Motivation

Found myself comparing the differences between files a few times within a month, especially .txt and .csv files with many rows. I would usually need to find out what rows are missing from one file for reasons such as expecting them to be the same.

How to do it?

  • Use grep! Yes, I thought grep is only useful to grab certain lines from a file or to find missing lines in one file.
1
2
# to find what is in file2 but missing in file1
grep -Fxvf file1 file2

Note that the order of the files matters. If positions of file2 and file1 are swapped, what it will do is find what is in file1 but missing in file2.

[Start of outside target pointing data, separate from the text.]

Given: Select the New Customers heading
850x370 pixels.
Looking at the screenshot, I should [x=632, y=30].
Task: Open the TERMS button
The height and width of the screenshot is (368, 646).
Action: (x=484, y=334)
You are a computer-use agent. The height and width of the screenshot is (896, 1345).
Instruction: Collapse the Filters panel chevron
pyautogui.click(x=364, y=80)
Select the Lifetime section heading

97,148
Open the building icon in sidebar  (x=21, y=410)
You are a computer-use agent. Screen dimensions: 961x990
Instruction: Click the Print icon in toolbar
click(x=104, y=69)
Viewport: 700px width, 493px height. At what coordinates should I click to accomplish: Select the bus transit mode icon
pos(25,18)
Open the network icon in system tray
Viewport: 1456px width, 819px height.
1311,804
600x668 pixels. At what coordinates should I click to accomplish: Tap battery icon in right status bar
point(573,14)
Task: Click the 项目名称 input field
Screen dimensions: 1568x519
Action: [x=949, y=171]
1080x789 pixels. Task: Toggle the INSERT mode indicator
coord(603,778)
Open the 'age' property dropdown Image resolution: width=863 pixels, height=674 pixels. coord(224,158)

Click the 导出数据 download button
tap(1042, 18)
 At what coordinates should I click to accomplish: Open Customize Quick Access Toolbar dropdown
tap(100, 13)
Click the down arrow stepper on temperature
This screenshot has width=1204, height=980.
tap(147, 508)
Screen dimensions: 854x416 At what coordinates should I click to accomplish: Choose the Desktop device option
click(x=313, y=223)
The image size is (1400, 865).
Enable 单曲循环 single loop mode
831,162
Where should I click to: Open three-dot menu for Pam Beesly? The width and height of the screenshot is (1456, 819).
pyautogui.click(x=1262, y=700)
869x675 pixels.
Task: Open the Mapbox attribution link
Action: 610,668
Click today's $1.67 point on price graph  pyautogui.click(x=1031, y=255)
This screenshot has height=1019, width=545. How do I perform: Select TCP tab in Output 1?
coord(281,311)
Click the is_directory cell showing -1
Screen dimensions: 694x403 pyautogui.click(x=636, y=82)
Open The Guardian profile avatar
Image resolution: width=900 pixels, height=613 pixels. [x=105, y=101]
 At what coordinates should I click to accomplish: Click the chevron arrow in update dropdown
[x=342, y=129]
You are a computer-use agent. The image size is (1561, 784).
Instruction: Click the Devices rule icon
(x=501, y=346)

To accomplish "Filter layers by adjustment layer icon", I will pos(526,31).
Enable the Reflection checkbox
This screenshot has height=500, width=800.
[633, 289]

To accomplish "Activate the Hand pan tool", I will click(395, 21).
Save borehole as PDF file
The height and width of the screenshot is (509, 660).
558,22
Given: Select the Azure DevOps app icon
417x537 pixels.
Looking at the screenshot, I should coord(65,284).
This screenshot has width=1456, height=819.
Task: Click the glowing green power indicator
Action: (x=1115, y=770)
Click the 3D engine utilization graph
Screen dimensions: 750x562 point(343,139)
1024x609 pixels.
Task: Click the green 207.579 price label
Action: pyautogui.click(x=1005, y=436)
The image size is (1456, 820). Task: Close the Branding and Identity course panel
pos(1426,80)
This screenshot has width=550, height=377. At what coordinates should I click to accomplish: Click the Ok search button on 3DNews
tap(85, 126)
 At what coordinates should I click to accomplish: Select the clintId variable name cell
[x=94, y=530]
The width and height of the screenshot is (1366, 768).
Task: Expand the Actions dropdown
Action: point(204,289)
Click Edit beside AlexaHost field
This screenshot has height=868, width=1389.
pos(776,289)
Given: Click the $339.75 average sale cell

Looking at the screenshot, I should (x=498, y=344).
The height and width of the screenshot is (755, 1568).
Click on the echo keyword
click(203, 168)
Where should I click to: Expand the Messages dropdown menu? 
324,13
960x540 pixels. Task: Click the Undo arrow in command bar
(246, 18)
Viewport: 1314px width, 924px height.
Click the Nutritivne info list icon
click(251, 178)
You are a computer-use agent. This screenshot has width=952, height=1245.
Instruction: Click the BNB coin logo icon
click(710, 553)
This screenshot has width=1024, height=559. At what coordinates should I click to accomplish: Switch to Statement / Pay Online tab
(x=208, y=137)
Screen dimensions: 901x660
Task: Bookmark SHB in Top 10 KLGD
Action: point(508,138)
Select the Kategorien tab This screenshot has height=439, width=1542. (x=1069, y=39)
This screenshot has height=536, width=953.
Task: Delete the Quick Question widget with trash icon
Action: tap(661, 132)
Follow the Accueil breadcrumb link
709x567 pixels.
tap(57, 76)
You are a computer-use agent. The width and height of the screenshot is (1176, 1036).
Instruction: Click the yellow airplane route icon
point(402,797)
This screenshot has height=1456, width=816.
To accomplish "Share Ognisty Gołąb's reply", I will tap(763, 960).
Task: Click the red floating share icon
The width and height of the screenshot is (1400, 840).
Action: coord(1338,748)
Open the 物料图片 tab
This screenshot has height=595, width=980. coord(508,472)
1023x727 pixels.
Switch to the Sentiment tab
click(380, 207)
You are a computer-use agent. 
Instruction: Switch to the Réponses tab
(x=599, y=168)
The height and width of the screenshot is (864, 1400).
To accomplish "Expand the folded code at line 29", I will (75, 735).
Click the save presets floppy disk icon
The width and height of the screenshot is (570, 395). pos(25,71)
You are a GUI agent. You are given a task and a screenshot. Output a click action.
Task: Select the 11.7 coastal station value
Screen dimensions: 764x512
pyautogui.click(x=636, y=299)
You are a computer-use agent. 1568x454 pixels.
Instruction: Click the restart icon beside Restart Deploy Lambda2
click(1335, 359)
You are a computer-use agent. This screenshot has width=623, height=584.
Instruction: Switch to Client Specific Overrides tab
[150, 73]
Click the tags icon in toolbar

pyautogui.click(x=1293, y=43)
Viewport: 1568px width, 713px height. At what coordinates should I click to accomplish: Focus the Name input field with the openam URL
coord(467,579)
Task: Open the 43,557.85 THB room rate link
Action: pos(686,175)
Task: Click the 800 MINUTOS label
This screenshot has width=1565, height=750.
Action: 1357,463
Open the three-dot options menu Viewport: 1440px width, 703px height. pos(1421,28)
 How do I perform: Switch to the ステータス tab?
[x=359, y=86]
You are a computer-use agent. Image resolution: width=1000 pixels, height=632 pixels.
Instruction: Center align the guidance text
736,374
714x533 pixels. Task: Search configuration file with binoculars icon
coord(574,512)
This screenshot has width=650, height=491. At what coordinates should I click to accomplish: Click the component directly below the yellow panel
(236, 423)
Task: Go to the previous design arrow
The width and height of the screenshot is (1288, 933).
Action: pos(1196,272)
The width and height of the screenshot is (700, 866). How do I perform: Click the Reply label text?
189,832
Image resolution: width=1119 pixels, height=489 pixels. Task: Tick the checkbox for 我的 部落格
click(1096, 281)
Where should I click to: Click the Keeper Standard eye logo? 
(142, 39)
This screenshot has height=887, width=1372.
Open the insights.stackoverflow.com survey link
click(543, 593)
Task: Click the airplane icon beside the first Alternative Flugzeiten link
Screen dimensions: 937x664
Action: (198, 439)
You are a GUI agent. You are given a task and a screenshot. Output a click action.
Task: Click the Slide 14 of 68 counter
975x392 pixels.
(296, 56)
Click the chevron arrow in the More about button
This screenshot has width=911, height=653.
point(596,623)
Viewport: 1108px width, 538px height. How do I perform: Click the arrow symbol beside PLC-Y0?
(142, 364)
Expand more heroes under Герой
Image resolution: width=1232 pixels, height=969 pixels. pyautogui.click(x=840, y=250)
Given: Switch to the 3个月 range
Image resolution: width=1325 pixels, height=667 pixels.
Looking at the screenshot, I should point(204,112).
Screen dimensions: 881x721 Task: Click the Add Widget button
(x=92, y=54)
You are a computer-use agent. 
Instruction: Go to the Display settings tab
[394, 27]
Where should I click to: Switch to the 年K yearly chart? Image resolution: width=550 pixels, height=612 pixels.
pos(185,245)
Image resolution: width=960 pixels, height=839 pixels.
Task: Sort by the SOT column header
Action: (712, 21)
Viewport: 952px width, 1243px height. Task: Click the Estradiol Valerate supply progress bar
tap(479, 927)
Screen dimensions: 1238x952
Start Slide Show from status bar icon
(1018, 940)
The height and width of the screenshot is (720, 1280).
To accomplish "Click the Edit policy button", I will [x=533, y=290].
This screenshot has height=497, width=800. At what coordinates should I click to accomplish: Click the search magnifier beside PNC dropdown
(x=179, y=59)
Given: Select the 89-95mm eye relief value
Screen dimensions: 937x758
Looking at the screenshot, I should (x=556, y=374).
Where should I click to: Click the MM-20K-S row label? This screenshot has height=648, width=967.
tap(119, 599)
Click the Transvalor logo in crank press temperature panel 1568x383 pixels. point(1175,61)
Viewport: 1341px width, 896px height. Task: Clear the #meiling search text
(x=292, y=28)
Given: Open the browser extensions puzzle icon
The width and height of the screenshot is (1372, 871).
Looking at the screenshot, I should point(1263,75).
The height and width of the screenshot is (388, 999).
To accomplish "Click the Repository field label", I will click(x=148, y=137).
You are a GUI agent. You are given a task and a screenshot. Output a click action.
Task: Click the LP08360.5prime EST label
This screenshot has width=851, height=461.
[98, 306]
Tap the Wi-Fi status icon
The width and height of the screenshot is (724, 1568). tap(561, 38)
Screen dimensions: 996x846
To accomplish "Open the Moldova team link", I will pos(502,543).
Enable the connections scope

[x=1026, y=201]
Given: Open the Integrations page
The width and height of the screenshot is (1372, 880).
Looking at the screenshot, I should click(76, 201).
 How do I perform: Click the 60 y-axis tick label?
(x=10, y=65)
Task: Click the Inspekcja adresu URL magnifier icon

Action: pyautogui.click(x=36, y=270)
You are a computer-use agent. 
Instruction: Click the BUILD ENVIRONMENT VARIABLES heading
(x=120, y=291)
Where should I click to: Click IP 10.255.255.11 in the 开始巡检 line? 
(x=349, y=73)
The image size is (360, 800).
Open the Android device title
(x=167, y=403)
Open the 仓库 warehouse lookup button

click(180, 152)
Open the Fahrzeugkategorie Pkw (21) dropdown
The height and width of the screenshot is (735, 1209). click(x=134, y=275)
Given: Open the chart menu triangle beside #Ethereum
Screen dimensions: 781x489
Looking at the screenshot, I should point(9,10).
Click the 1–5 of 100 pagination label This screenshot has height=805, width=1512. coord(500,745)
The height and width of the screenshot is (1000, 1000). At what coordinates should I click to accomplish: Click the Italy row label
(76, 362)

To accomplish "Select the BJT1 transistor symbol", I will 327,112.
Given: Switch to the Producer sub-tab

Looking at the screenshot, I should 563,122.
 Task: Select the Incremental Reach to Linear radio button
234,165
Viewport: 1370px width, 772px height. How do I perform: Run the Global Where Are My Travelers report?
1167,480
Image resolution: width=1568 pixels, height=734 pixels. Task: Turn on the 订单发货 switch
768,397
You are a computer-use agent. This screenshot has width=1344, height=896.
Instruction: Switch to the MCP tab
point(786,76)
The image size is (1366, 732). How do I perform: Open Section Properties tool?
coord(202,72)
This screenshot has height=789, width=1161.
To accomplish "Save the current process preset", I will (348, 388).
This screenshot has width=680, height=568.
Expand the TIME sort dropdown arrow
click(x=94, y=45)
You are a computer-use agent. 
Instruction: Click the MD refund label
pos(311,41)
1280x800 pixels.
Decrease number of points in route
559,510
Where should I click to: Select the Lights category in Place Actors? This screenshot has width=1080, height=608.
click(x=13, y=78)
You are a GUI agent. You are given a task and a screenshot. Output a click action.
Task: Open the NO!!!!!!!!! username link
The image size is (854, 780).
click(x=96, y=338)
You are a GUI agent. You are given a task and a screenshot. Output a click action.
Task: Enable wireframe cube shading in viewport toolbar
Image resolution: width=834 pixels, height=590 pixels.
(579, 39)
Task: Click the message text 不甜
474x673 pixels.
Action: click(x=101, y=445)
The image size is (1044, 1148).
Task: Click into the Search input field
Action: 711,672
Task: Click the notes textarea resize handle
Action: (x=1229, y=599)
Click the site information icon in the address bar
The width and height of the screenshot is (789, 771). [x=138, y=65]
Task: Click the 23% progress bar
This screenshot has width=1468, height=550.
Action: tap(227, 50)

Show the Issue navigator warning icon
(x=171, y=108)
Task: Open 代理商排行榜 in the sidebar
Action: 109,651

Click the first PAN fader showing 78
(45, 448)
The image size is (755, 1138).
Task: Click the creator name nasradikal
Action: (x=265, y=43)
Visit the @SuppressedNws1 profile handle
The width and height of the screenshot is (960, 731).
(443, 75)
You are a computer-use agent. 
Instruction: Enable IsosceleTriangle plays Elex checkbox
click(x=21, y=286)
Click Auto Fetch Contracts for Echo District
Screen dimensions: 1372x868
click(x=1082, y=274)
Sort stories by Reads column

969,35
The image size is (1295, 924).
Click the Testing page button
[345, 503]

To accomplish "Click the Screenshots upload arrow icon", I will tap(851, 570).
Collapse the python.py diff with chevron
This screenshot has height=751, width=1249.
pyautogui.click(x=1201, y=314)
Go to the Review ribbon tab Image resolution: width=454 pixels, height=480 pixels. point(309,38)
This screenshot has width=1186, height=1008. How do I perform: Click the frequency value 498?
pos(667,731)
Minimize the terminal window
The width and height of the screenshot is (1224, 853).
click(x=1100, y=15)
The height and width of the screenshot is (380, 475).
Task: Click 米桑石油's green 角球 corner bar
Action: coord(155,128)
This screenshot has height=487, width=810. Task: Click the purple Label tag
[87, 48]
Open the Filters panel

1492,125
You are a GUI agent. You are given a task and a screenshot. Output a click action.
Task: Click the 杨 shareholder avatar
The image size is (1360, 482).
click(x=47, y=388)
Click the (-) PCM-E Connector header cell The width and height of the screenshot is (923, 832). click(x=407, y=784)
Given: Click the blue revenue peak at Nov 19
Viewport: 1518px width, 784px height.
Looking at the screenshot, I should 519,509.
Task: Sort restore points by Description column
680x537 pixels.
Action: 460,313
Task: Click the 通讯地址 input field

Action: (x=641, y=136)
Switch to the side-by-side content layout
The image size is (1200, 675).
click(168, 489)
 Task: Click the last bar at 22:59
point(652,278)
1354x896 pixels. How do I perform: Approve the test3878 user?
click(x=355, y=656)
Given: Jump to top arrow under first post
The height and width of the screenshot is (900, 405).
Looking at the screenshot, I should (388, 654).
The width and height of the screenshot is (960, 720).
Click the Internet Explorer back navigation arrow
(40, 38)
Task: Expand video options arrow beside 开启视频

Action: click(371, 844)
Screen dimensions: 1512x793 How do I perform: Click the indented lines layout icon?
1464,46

What do the flags mean? According to the official documentation for GNU grep:

  • -F: --fixed-strings, interpret patterns as fixed strings, not regular expressions (Apparently specifying this saves a lot of time when working with very large files. Experienced this when working with BLAST results.)
  • -x: --line-regexp, select only those matches that exactly match the whole line. For regular expression patterns, this is like parenthesizing each pattern and then surrounding it with ‘v’ and ‘$’
  • -v: --invert-match, invert the sense of matching, to select non-matching lines
  • -f: --file=file, obtain patterns from file, one per line. If this option is used multiple times or is combined with the -e option, search for all patterns, given. The empty file contains zero pattern, and therefore matches nothing

Possible improvement

So I was trying to directly obtain the difference between 2 SQLite databases. I wanted to see which rows are missing in one of them since I expected them to be the same. I considered making use of the command line program for SQLite, specifically the command sqldiff but since it would give me differences in the schema instead, that would transform one database to another. While this may give me a hint of the differences, it would be great to directly obtain the missing rows in a SQLite database (a one-liner solution or something).